在 C 中,如何复制带有开始和结束索引的字符串,以便仅部分复制字符串(从开始索引到结束索引)?
This would be like 'C string copy' strcpy, but with a begin and an end index.
这就像 'C string copy' strcpy,但有一个开始和一个结束索引。
采纳答案by karlphillip
Have you checked strncpy?
你检查过strncpy吗?
char * strncpy ( char * destination, const char * source, size_t num );
char * strncpy ( char * destination, const char * source, size_t num );
You must realize that beginand endactually defines a numof bytes to be copied from one place to another.

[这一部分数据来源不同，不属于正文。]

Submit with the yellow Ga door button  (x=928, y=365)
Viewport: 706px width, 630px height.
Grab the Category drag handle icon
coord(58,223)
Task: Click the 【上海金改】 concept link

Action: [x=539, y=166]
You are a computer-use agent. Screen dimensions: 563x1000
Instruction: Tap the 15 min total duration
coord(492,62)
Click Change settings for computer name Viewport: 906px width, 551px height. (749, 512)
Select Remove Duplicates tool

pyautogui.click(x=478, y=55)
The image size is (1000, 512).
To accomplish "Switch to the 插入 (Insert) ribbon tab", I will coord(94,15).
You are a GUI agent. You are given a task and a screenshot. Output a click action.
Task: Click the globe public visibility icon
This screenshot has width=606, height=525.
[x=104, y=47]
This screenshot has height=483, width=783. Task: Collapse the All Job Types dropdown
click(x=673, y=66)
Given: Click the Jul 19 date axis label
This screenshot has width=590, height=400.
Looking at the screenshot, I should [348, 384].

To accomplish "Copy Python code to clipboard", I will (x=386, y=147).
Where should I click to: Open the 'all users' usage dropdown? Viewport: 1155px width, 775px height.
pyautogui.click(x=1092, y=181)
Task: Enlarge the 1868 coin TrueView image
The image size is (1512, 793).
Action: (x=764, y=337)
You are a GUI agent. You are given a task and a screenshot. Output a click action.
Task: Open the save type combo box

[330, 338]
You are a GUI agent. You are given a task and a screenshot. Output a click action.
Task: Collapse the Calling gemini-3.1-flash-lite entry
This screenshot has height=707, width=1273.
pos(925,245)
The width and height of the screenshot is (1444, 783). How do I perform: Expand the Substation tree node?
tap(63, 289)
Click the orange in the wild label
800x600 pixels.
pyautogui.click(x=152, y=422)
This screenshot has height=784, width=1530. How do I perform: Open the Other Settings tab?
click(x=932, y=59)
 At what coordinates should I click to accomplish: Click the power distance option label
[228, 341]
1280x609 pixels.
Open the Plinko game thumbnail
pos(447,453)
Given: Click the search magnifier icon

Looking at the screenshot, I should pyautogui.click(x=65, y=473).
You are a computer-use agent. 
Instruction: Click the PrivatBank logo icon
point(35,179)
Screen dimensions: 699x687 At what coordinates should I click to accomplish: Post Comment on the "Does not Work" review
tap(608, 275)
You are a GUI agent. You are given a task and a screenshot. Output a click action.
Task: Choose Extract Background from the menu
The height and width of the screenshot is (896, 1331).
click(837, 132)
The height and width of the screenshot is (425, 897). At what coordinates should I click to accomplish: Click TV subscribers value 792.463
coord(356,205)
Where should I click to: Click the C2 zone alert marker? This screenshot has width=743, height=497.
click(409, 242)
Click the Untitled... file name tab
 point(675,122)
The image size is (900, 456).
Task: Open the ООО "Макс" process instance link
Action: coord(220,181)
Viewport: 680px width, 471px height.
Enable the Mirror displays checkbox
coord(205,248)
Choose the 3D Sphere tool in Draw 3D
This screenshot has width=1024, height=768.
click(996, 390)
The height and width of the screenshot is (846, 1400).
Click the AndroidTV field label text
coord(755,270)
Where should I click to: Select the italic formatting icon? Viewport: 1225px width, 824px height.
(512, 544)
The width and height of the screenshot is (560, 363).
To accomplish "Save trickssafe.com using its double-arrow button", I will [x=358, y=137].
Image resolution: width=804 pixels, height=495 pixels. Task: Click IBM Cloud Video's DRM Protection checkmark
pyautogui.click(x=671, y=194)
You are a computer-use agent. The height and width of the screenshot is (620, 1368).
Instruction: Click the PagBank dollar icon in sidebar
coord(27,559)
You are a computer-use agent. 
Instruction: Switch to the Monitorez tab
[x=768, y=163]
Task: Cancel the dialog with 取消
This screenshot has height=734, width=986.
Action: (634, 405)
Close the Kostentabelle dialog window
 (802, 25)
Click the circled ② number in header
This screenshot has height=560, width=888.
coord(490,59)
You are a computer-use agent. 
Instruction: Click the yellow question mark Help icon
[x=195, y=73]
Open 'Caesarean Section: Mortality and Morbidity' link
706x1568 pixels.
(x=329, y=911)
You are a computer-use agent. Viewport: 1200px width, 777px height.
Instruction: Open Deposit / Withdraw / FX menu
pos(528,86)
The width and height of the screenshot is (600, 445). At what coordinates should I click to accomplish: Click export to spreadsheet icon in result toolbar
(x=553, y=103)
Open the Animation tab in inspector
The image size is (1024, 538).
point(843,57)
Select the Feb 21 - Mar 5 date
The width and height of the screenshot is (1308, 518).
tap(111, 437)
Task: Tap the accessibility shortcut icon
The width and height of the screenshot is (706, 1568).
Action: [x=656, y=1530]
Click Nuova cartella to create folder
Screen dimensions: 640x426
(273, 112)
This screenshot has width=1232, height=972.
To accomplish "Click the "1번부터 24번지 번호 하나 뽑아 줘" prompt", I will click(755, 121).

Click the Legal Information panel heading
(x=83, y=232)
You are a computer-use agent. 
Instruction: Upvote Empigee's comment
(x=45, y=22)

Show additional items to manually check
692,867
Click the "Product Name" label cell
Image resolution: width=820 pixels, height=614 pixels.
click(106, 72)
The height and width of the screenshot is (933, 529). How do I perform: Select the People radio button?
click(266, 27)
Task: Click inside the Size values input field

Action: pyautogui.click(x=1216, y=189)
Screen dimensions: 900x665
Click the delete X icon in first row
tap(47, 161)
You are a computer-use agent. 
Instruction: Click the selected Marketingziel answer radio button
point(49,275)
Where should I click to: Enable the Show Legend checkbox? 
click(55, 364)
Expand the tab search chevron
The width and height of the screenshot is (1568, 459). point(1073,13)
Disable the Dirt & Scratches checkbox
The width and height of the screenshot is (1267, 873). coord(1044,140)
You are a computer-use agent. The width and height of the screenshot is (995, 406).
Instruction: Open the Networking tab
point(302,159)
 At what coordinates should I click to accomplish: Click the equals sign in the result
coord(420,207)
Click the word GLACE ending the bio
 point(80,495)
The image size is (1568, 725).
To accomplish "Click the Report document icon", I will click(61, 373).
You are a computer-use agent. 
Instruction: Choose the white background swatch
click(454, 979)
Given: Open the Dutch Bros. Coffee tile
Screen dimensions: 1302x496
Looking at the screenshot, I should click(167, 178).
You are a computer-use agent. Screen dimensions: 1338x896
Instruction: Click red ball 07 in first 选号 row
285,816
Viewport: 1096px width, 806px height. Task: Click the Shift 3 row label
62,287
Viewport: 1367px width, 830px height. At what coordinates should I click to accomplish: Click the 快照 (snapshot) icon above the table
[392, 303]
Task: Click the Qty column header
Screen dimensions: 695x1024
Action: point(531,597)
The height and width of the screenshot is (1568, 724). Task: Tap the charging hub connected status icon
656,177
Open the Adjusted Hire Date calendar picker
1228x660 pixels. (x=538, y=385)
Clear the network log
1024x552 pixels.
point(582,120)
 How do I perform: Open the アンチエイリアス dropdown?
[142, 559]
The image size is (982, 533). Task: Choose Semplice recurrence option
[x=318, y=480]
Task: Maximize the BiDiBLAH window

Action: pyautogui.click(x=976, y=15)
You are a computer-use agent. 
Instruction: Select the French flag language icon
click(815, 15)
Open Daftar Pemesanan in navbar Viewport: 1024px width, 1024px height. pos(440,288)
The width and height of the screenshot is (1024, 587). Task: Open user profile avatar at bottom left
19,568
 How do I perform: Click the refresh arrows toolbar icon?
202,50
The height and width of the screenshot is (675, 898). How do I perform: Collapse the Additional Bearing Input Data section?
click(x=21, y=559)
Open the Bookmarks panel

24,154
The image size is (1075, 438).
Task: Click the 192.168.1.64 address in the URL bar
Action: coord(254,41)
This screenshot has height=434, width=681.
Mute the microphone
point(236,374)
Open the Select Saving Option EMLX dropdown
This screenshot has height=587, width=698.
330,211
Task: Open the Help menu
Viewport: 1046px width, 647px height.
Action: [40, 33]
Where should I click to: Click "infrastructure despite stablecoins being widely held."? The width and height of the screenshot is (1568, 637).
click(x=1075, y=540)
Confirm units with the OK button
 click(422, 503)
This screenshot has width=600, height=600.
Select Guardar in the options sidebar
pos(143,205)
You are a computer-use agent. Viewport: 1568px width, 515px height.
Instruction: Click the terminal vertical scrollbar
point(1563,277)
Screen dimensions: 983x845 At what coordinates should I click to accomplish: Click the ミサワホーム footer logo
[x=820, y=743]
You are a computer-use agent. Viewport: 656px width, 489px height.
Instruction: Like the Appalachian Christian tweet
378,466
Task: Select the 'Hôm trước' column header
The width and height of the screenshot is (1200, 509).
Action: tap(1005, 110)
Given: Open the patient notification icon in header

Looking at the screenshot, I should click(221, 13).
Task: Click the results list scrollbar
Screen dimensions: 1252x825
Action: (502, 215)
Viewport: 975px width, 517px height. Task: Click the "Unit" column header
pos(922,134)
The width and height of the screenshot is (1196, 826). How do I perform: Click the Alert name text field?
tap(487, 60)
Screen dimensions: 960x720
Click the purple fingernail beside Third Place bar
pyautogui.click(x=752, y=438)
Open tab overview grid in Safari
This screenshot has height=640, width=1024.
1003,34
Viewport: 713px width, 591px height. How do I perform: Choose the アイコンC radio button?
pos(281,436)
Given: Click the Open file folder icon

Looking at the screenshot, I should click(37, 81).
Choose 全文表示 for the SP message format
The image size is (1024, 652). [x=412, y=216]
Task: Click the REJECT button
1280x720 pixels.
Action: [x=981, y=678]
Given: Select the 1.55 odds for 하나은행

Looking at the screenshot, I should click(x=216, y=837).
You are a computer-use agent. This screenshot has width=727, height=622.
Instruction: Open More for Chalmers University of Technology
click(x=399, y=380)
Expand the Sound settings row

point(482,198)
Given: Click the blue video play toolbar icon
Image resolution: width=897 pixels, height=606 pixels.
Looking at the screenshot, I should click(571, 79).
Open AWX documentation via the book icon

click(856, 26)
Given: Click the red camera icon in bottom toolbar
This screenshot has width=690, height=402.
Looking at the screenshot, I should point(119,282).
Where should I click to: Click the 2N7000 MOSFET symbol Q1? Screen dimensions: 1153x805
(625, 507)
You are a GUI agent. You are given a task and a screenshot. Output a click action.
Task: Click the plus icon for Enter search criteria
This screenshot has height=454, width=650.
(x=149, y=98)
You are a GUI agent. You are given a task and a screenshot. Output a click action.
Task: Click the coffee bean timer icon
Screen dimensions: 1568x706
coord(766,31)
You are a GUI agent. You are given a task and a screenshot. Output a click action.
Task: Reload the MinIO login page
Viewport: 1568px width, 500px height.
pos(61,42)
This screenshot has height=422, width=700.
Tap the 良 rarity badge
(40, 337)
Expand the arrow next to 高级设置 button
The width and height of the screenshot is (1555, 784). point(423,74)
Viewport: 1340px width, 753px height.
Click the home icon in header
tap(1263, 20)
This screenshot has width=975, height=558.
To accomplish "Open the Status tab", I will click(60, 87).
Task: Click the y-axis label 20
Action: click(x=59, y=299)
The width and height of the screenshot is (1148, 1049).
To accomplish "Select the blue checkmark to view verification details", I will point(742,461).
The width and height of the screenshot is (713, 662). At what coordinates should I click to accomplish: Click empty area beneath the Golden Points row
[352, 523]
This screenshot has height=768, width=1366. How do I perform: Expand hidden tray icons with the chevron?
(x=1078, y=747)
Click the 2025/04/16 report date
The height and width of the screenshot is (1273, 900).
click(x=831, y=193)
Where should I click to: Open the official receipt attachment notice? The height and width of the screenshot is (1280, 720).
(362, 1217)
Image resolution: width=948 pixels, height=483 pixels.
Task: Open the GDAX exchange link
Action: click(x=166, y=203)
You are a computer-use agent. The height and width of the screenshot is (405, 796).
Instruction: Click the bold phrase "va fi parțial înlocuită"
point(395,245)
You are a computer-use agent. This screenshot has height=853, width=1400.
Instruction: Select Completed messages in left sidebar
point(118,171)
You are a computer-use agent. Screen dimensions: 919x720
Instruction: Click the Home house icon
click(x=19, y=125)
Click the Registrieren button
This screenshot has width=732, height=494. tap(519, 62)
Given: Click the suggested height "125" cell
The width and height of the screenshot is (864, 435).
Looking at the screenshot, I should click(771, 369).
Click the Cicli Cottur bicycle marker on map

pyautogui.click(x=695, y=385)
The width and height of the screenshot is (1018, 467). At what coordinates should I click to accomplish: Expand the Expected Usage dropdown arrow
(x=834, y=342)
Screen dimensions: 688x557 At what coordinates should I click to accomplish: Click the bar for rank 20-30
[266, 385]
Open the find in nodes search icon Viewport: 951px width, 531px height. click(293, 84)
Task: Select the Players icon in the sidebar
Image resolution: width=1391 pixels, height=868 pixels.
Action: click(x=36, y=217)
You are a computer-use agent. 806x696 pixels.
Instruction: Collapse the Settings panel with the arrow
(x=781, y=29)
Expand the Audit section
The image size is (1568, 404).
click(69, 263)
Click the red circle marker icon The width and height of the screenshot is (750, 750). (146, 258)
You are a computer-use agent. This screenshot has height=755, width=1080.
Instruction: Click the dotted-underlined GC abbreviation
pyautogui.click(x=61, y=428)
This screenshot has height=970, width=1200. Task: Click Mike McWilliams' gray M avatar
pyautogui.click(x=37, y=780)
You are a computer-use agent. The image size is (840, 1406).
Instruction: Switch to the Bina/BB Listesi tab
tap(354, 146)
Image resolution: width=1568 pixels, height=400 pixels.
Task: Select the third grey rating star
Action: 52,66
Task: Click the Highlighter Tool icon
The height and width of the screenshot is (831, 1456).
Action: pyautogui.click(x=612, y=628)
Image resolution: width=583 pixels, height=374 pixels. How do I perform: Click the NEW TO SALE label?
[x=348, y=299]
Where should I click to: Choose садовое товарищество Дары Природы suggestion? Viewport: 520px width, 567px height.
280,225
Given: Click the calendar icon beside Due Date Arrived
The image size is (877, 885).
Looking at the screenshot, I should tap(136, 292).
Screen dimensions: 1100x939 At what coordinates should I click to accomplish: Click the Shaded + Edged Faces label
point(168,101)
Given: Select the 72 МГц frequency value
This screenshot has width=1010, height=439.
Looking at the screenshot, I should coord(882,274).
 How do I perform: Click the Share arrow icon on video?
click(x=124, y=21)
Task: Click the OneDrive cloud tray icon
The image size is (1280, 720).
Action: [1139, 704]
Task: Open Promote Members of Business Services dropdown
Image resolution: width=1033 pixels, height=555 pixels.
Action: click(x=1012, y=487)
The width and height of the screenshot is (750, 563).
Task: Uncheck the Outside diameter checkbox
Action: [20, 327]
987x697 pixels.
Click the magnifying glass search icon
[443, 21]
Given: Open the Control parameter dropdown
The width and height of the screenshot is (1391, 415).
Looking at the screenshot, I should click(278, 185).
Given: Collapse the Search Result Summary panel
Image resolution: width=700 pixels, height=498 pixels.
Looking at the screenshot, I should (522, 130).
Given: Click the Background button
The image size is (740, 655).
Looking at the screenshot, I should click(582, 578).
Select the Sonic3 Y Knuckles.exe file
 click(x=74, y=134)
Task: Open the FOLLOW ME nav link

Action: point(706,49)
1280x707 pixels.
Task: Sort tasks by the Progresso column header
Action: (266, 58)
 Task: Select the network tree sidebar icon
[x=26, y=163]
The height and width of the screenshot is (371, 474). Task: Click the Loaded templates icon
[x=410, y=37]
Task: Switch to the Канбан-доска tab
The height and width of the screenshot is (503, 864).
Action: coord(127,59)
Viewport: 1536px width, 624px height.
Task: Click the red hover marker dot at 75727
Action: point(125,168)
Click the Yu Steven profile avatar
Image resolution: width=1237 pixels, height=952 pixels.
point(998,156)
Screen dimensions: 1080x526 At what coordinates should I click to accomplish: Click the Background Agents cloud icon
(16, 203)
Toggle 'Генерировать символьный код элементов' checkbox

你必须认识到,开始和结束实际上定义了一个NUM字节被复制,从一个地方到另一个地方。
回答by Binary Worrier
Use strncpy
使用strncpy
e.g.
例如
strncpy(dest, src + beginIndex, endIndex - beginIndex);
This assumes you've
这假设你已经
- Validated that
destis large enough. endIndexis greater thanbeginIndexbeginIndexis less thanstrlen(src)endIndexis less thanstrlen(src)
- 经验证
dest足够大。 endIndex大于beginIndexbeginIndex小于strlen(src)endIndex小于strlen(src)
回答by karlphillip
Just use memcpy.
只需使用memcpy。
If the destination isn't big enough, strncpywon't null terminate. if the destination is huge compared to the source, strncpyjust fills the destination with nulls after the string. strncpyis pointless, and unsuitable for copying strings.
如果目的地不够大,strncpy不会空终止。如果目标与源相比很大,则strncpy只会在字符串后用空值填充目标。strncpy毫无意义,不适合复制字符串。
strncpyis like memcpyexcept it fills the destination with nulls once it sees one in the source. It's absolutely useless for string operations. It's for fixed with 0 padded records.
strncpy与memcpy类似,只是它一旦在源中看到空值就会用空值填充目标。对于字符串操作绝对没用。它用于修复 0 个填充记录。